Try it: An exact transcription of all the records is required, minus the images.

Records for this exercise:
------

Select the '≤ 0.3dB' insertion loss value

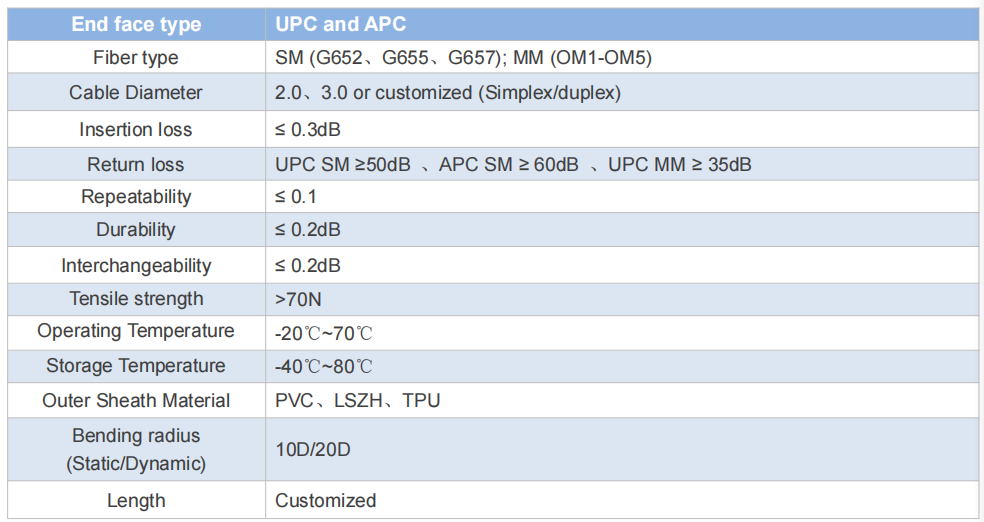(x=308, y=130)
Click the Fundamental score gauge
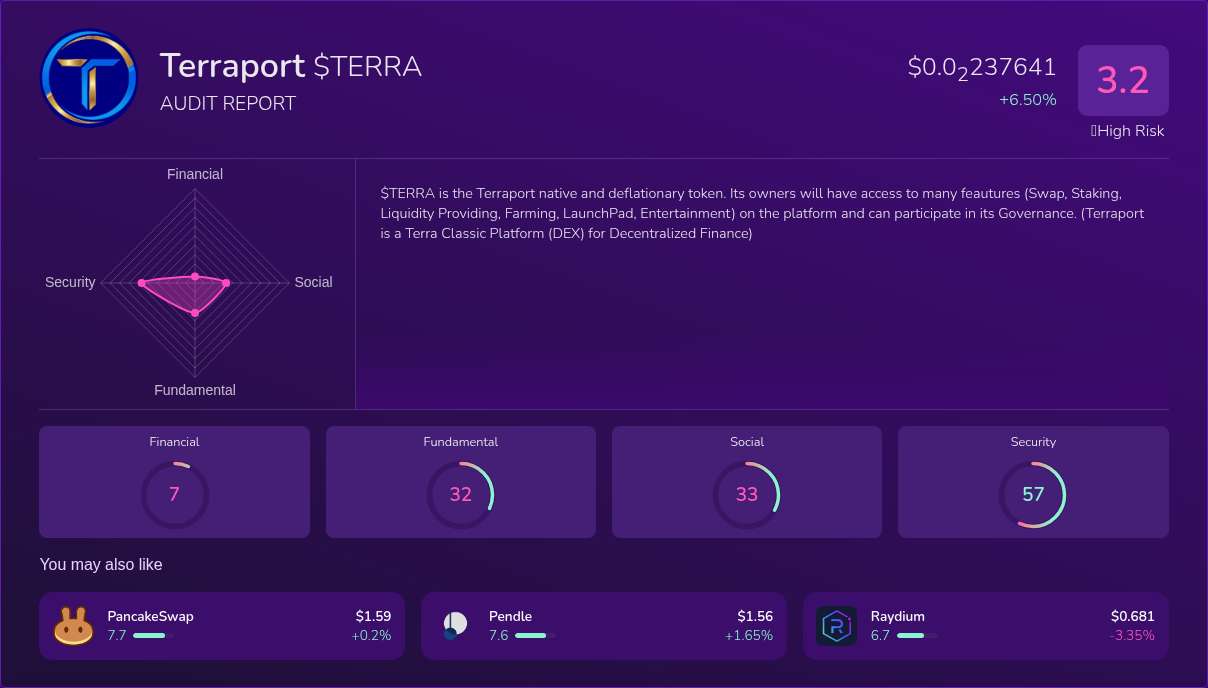Viewport: 1208px width, 688px height. pos(460,494)
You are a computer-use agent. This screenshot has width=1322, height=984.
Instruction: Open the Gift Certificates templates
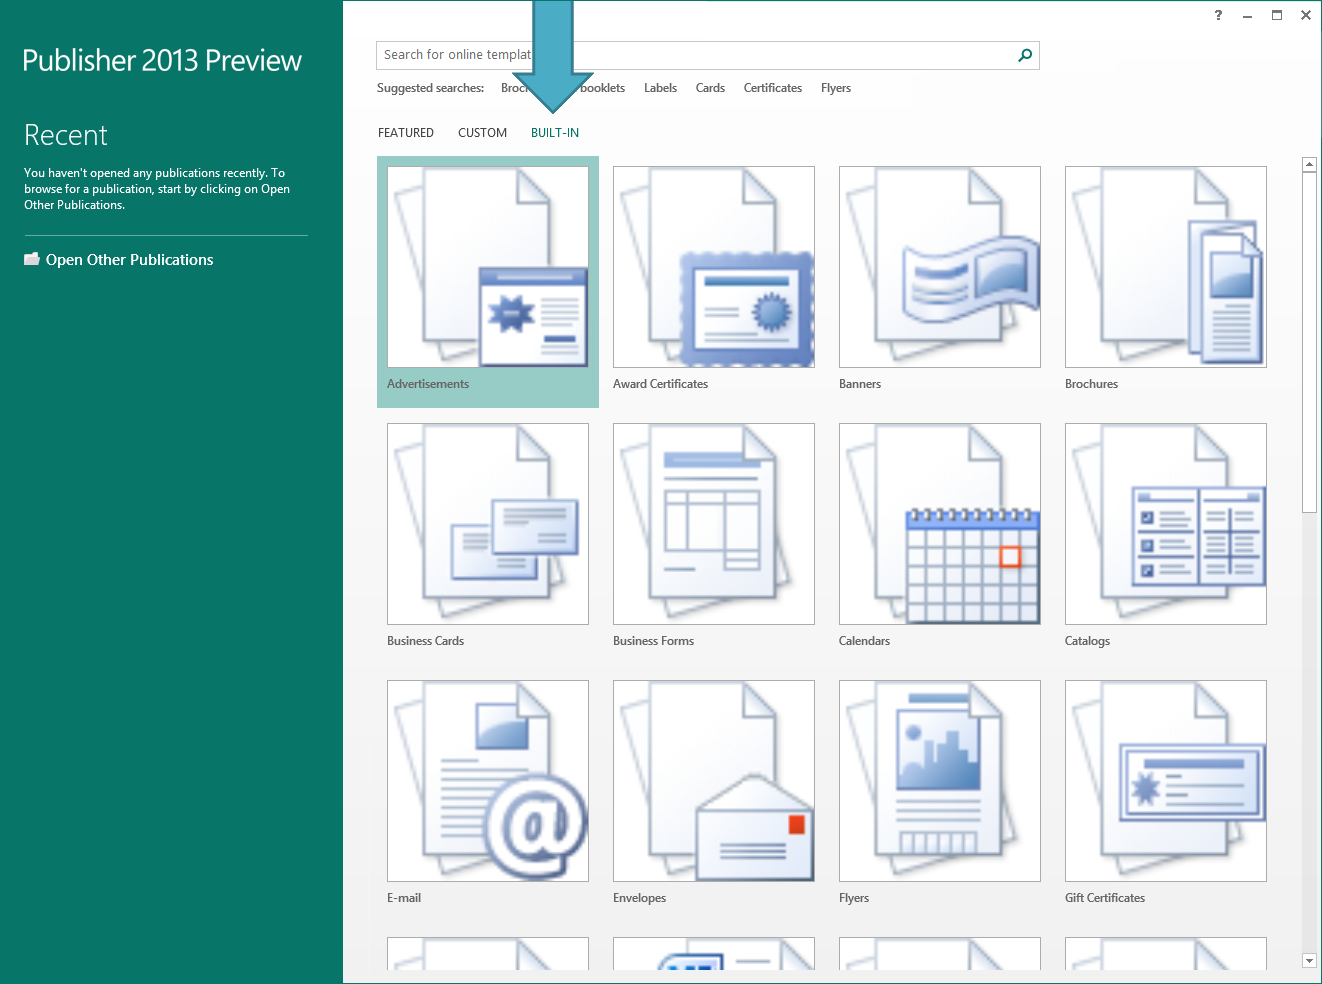(x=1166, y=781)
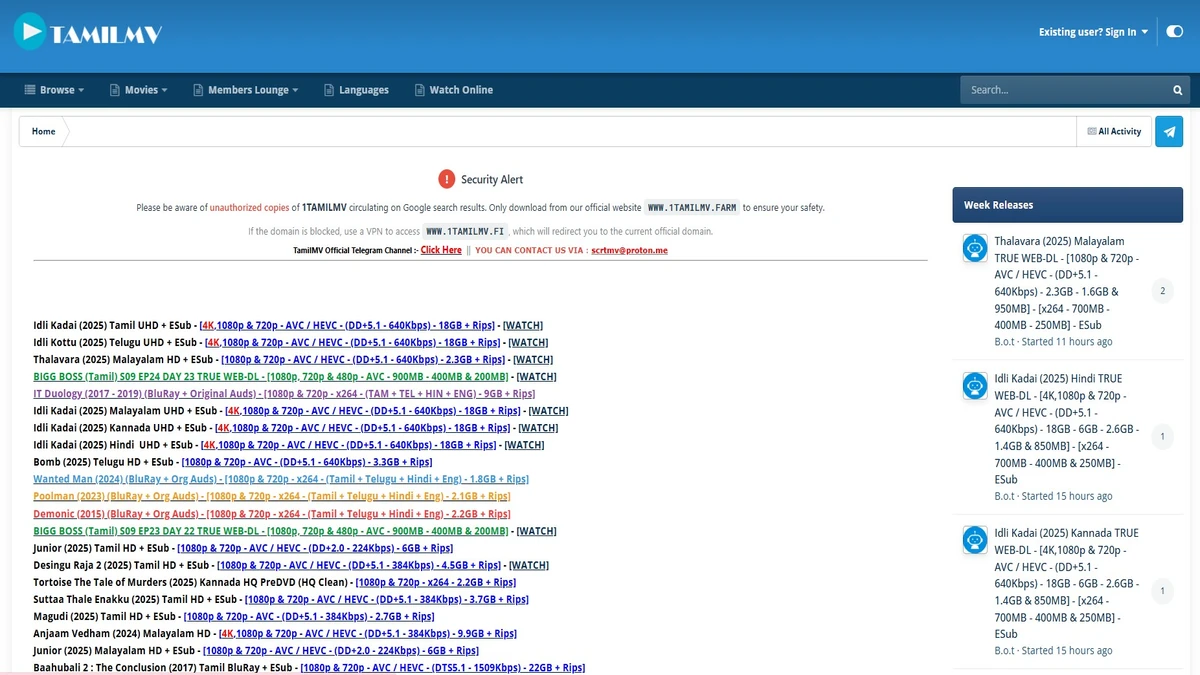Viewport: 1200px width, 675px height.
Task: Expand the Existing user? Sign In dropdown
Action: click(x=1092, y=31)
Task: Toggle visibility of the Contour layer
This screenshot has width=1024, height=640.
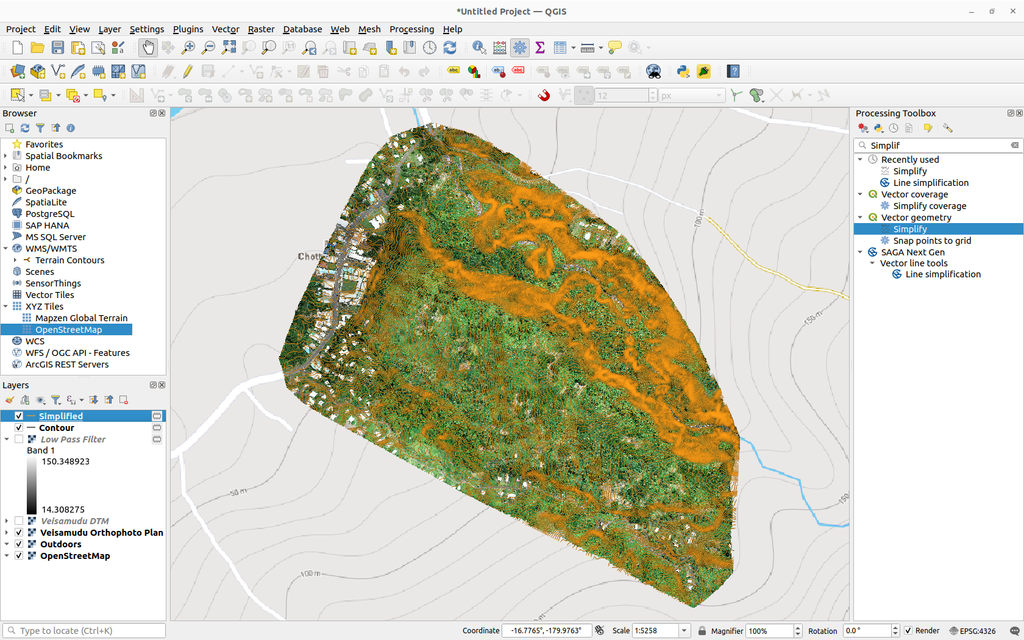Action: (x=18, y=427)
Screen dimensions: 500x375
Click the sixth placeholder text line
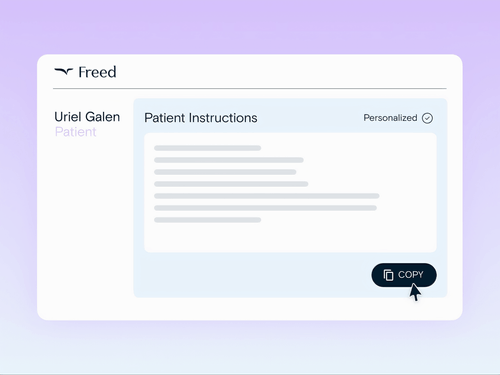click(265, 208)

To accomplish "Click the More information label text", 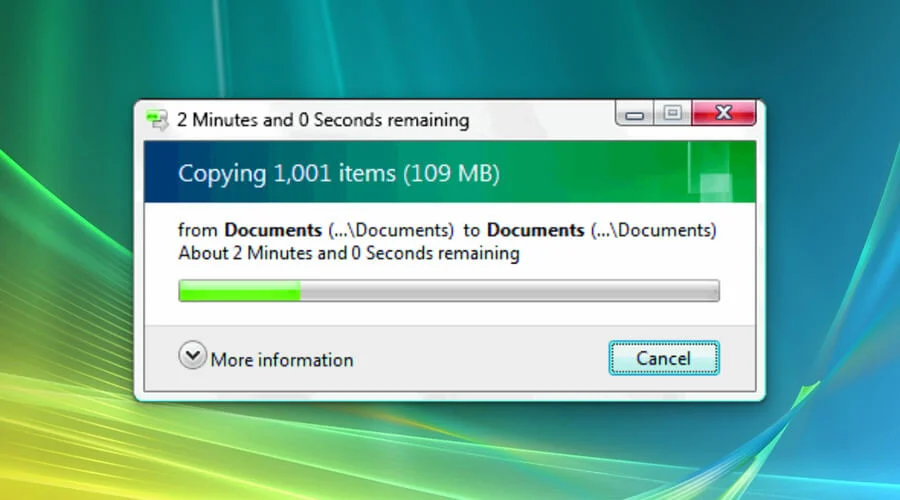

------

Completed exercise:
Select the '≤ 0.3dB' insertion loss value

(x=308, y=130)
Click the Fundamental score gauge
Viewport: 1208px width, 688px height. pos(460,494)
You are a computer-use agent. This screenshot has width=1322, height=984.
Instruction: Open the Gift Certificates templates
(x=1166, y=781)
Viewport: 1200px width, 675px height.
Task: Expand the Existing user? Sign In dropdown
Action: click(x=1092, y=31)
Task: Toggle visibility of the Contour layer
This screenshot has width=1024, height=640.
Action: (x=18, y=427)
Screen dimensions: 500x375
Click the sixth placeholder text line
click(265, 208)

To accomplish "Click the More information label text", 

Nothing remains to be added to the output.